Assignment: Omitting all images, transcribe the entries word for word.

Records drawn from a dataset

· · · · · · ·

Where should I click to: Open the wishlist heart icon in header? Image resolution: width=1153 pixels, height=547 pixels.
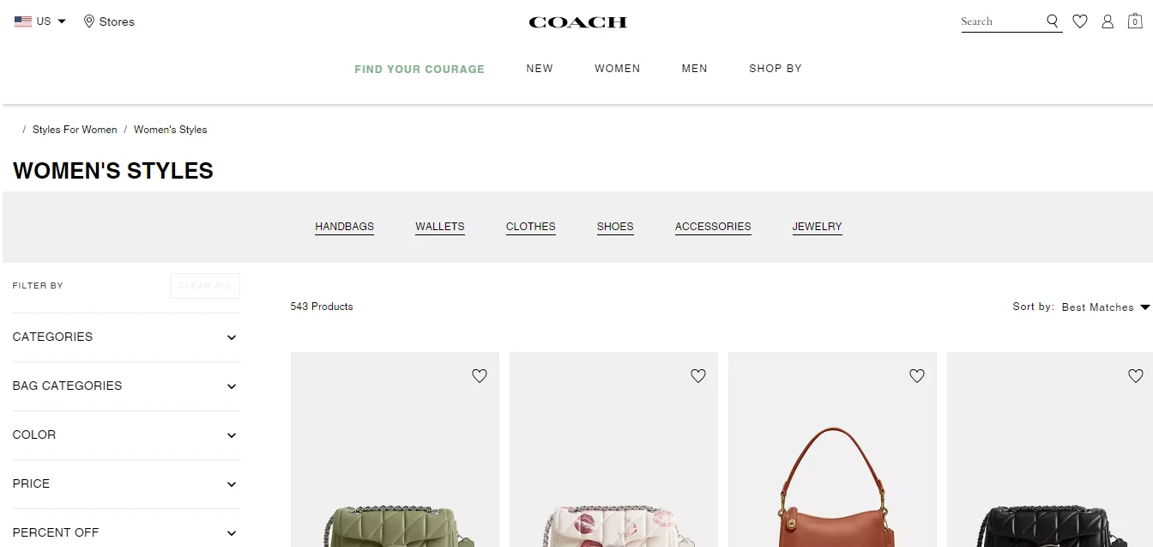click(x=1080, y=21)
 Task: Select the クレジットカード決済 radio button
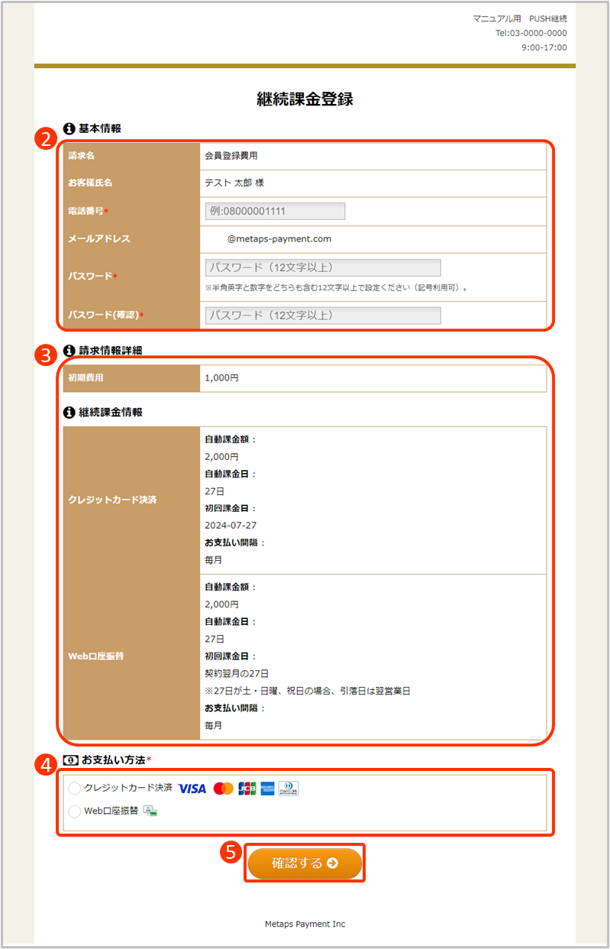pyautogui.click(x=75, y=789)
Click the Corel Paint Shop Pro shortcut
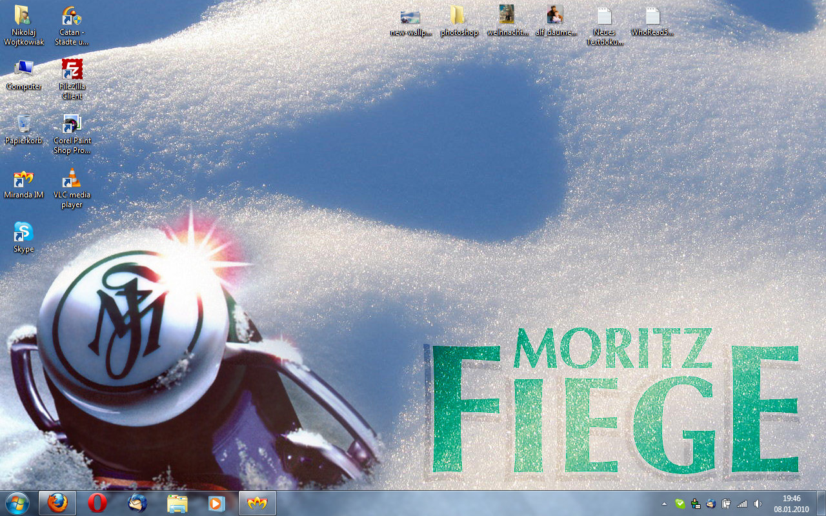The image size is (826, 516). pos(72,124)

· · · · · · ·

Solution:
Where should I click to: Open the wishlist heart icon in header? Image resolution: width=1153 pixels, height=547 pixels.
click(x=1080, y=21)
 Task: Select the クレジットカード決済 radio button
pyautogui.click(x=75, y=789)
Click the Corel Paint Shop Pro shortcut
The image size is (826, 516). pos(72,124)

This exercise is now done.